Hollywood’s Strike Impact on Local Economies: Studios Save, but Communities Suffer

**How the Hollywood Writers’ Strike is Impacting Local Economies**

Ninety-four days and counting—that’s how long the Hollywood writers’ strike has been going on. In that time, Warner Bros. Discovery has saved around $100 million, it said while sharing its second-quarter earnings on Thursday. But while the entertainment giant is waiting idle, city and state economies that benefit from the film and television industry are feeling the brunt of the strike.

**Losses in Local Economies**

Film and television production hubs like New York, California, and Georgia are counting billions of dollars in losses. Local economies can rake in as much as $250,000 per day when a film shoots on location, and they get the added boost of tourism that popular titles can bring, according to the Motion Picture Association (MPA).

**Impact in Georgia**

In Georgia, film and TV productions generated $4.4 billion in the 2022 fiscal year, according to a press release. The state hosted 412 productions, including 32 feature films and 260 television and episodic productions. Earlier, Marvel’s Black Panther employed more than 3,100 local Georgia workers who earned over $26.5 million in wages, according to the MPA.

**Impact in New York and California**

Meanwhile, films like The Post and The Greatest Showman contributed over $108 million to New York state’s economy, and 20th Century Fox’s television series This Is Us brought in over $61.5 million to the California economy.

**Tax Breaks for Struggling Sectors**

Recently, California lawmakers extended a tax break for the state’s languishing film and TV sector as part of the new $311 billion budget it approved at the end of June.

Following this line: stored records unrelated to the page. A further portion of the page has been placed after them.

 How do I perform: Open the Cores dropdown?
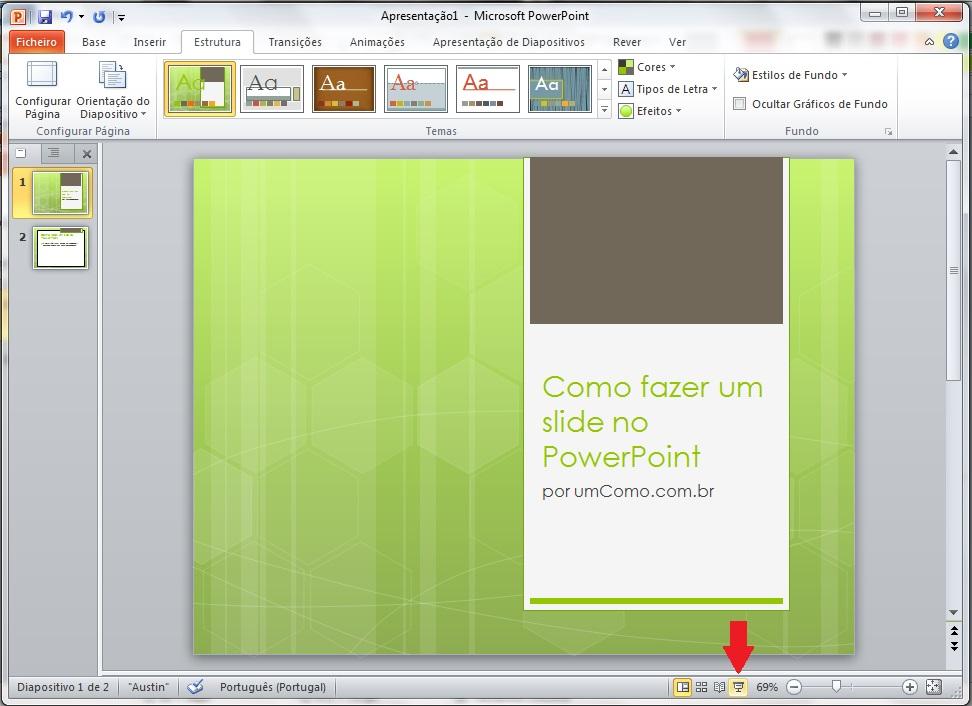[646, 67]
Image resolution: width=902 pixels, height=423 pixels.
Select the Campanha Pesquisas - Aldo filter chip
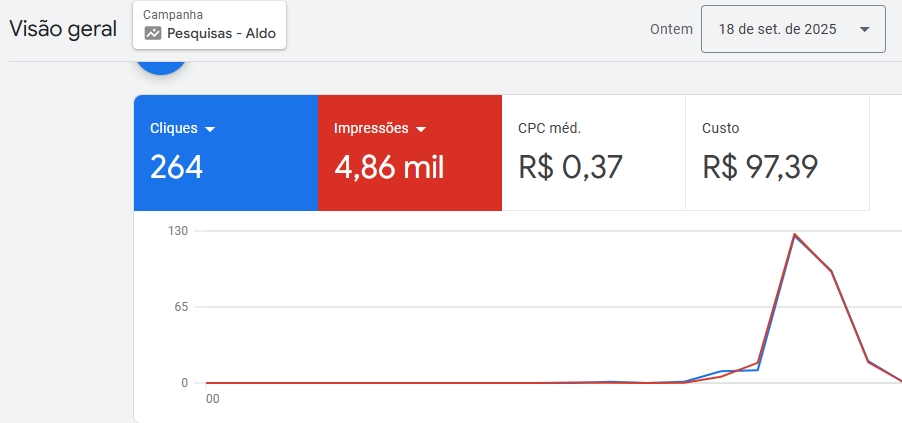(x=209, y=25)
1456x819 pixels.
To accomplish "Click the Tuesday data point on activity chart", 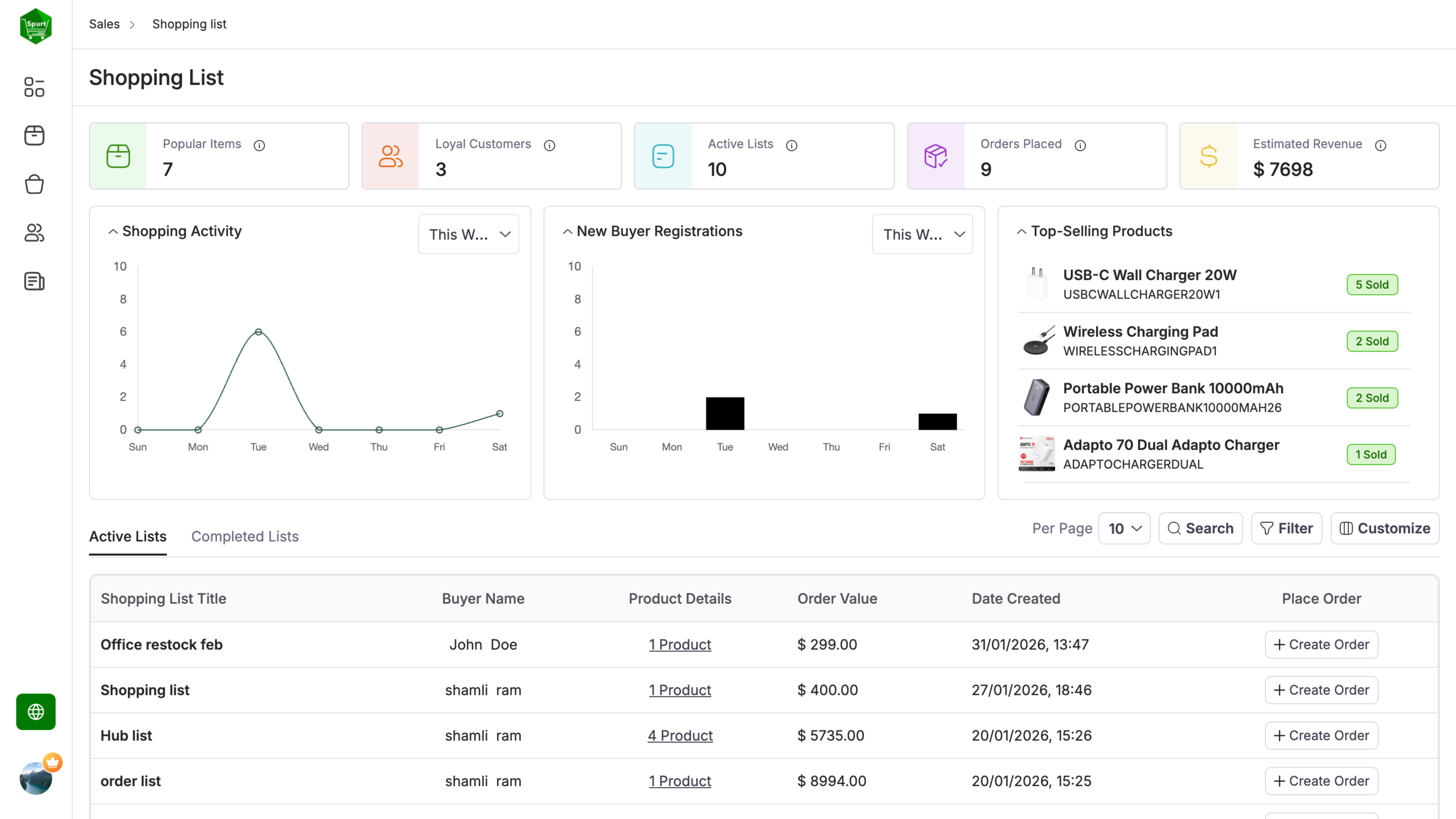I will [258, 332].
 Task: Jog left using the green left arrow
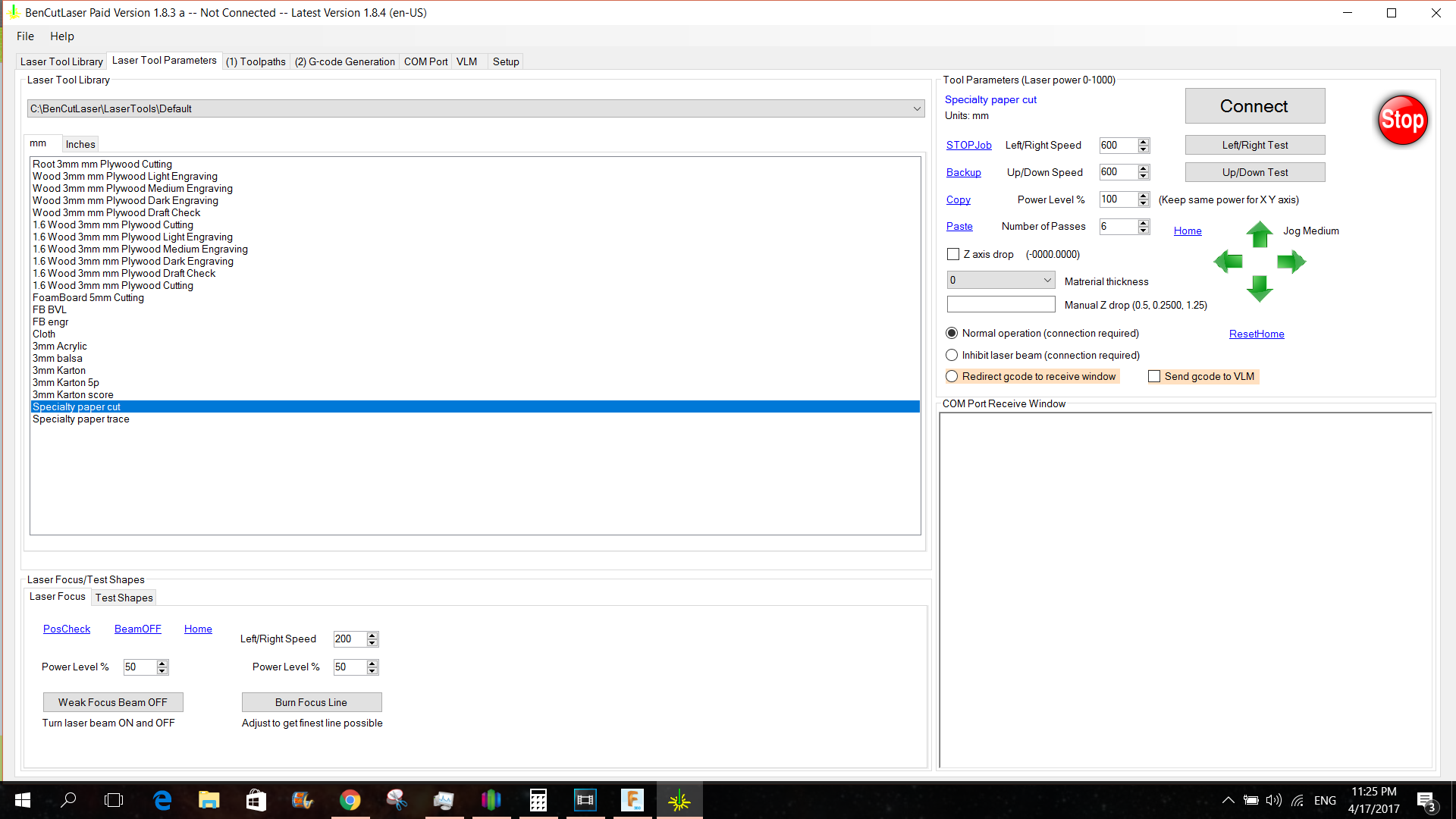tap(1229, 262)
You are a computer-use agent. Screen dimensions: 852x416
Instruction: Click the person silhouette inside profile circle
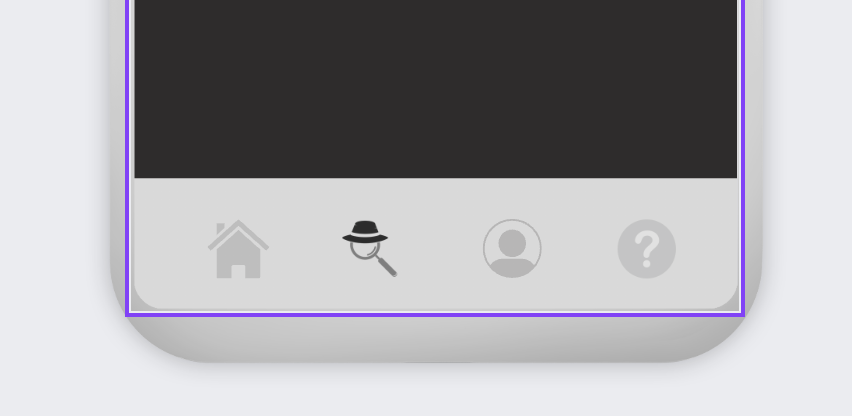[512, 251]
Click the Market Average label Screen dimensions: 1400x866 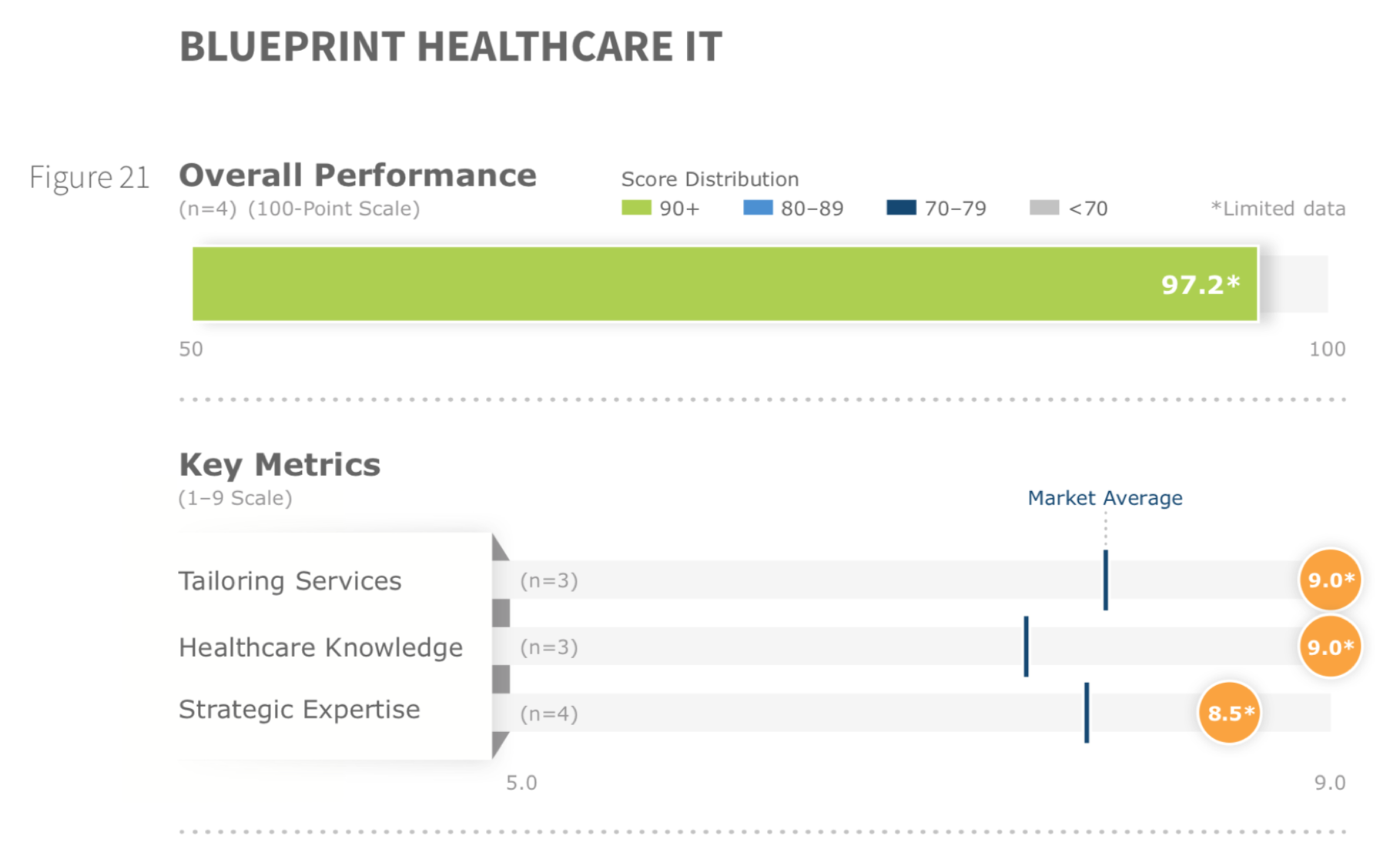(1105, 498)
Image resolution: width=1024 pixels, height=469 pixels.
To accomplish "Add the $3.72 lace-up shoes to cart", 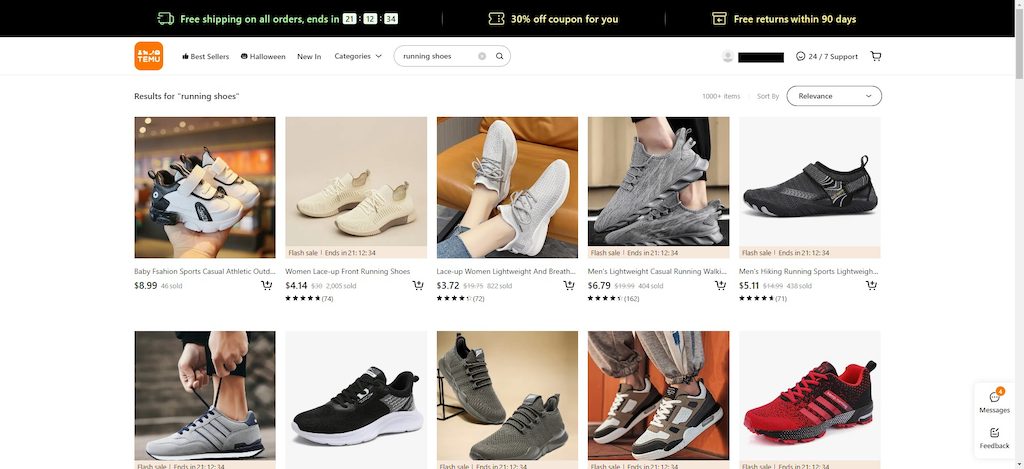I will 569,285.
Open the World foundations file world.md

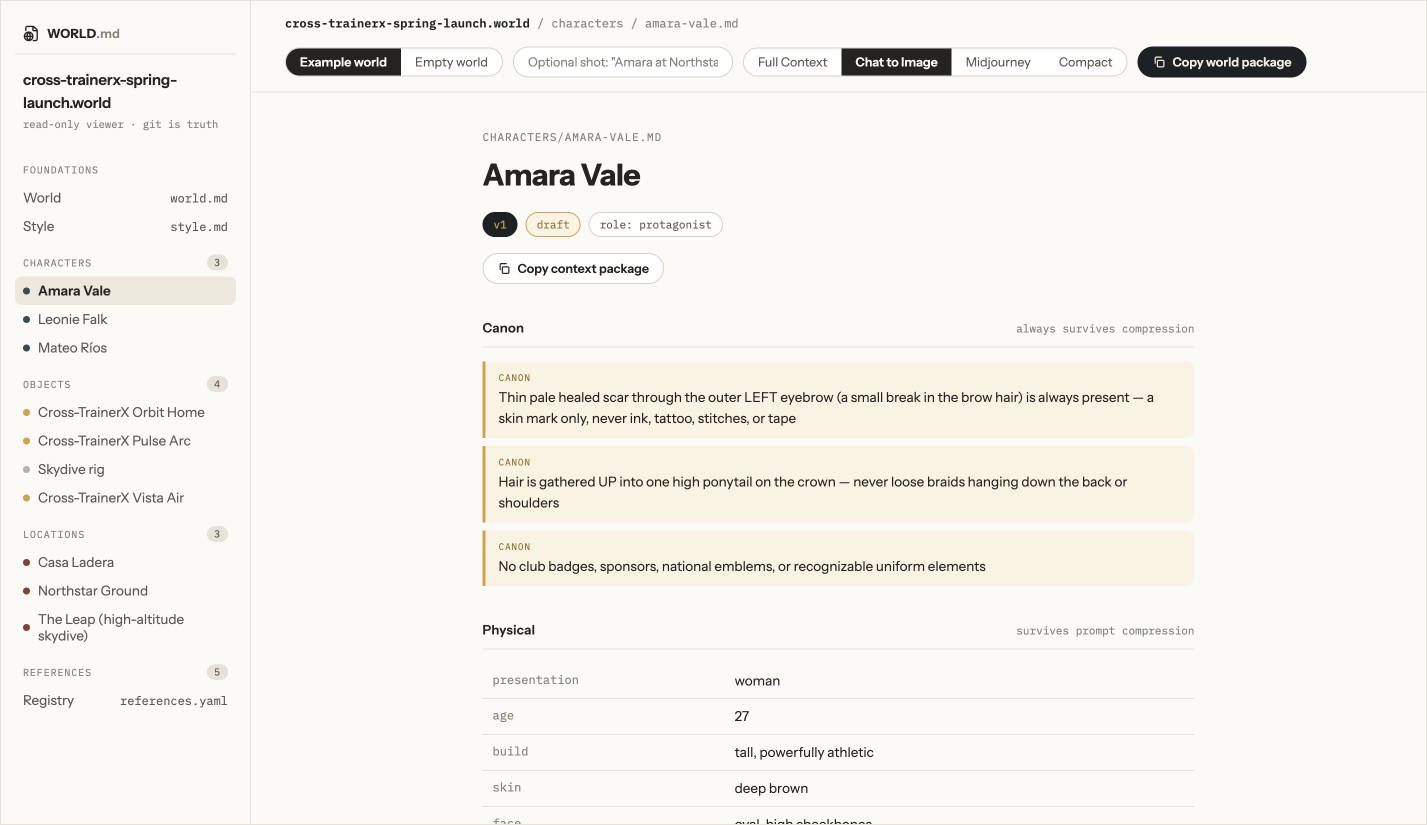[x=125, y=198]
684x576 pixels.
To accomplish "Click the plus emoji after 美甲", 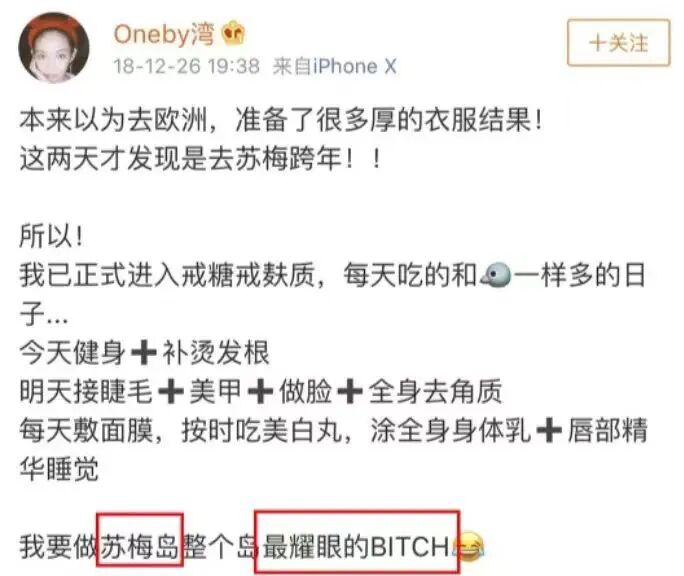I will (260, 391).
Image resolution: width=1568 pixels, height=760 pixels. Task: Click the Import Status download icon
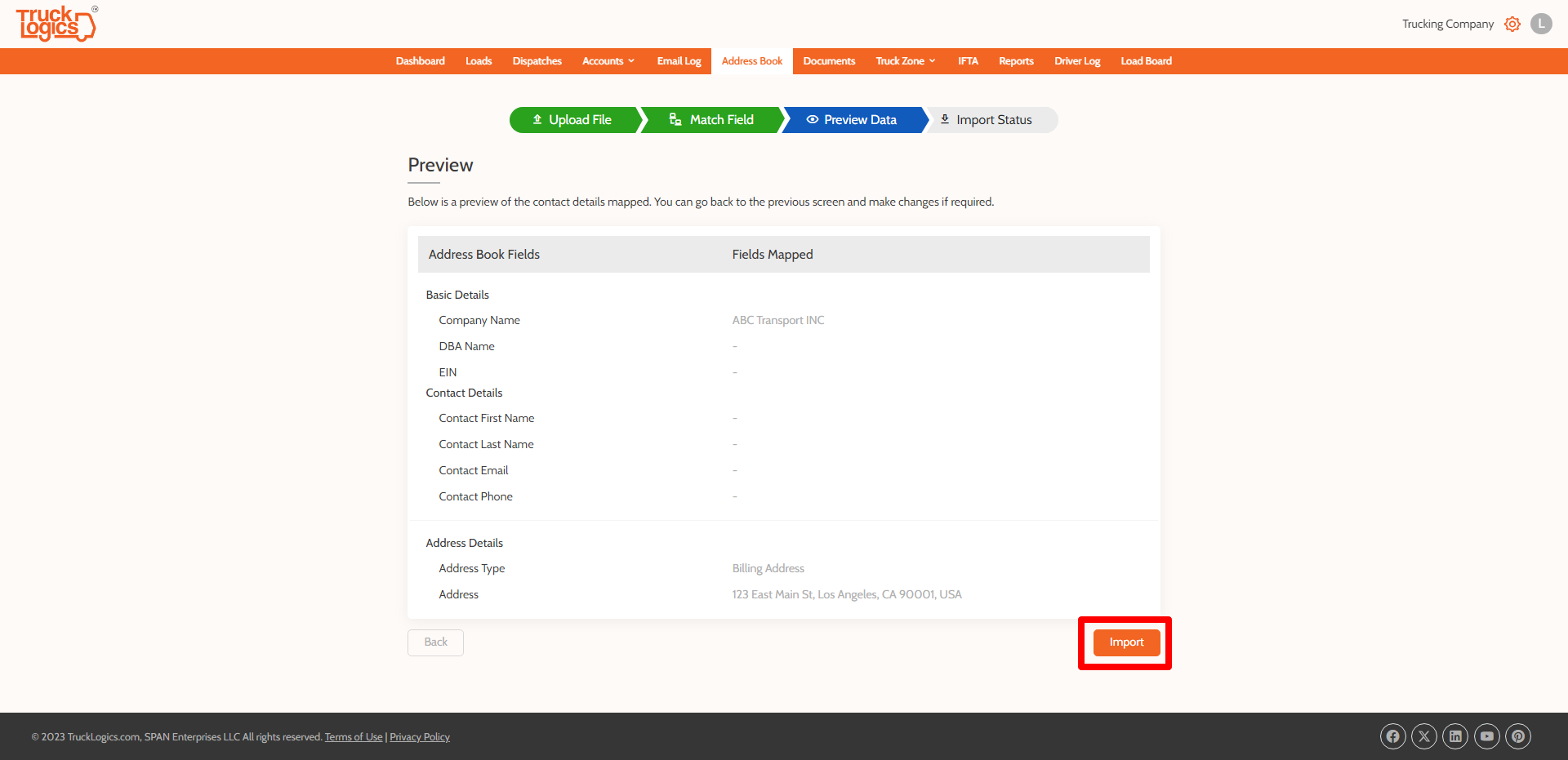pyautogui.click(x=944, y=119)
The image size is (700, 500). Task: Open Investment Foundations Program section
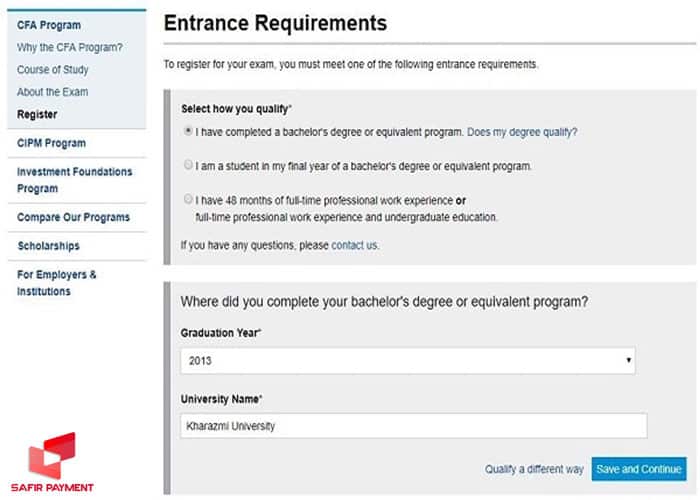[74, 180]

**Uncertain Future for Warner Bros. Projects**

Warner Bros. Discovery CFO Gunnar Wiedenfels estimated in yesterday’s earnings call that the dual actors and writers strikes would end in early September. But he warned that the uncertainty of the work stoppage could affect the timing of the studio’s upcoming projects.

**Reasons for the Strike**

The Writers Guild of America went on strike May 2 when it was unable to settle a contract with the Alliance of Motion Picture and Television Producers (AMPTP). The Screen Actors Guild–American Federation of Television and Radio Artists (SAG-AFTRA) joined it on July 14 after failing to settle its contract. The unions are demanding that studios raise compensation for streaming content and develop guardrails around the use of A.I. in film and television.

**Stalled Productions and Resumed Negotiations**

The strikes have put a hold on movies like Dune 2 and Challengers (a tennis drama starring Zendaya), numerous Disney projects including the Marvel and Star Wars franchises, as well as new seasons of shows like White Lotus, The Last of Us, Stranger Things, and Euphoria. Leaders of the unions were scheduled to meet with studio representatives on Friday to resume negotiations for the first time since the strike’s start.

**Celebrities Support the Strike Fund**

Meanwhile, some of Hollywood’s biggest stars raised over $15 million for the strike fund, led by Meryl Streep and George Clooney. Other celebrities including Matt Damon, Leonardo DiCaprio, Hugh Jackman, Dwayne Johnson, Nicole Kidman, Julia Roberts, Arnold Schwarzenegger, and Oprah Winfrey each gave $1 million or more. Though some actors are highly compensated, 85% of the union’s 160,000 members make less than $26,500 a year, Fran Drescher, actress and president of SAG-AFTRA, told the New York City Council on August 1.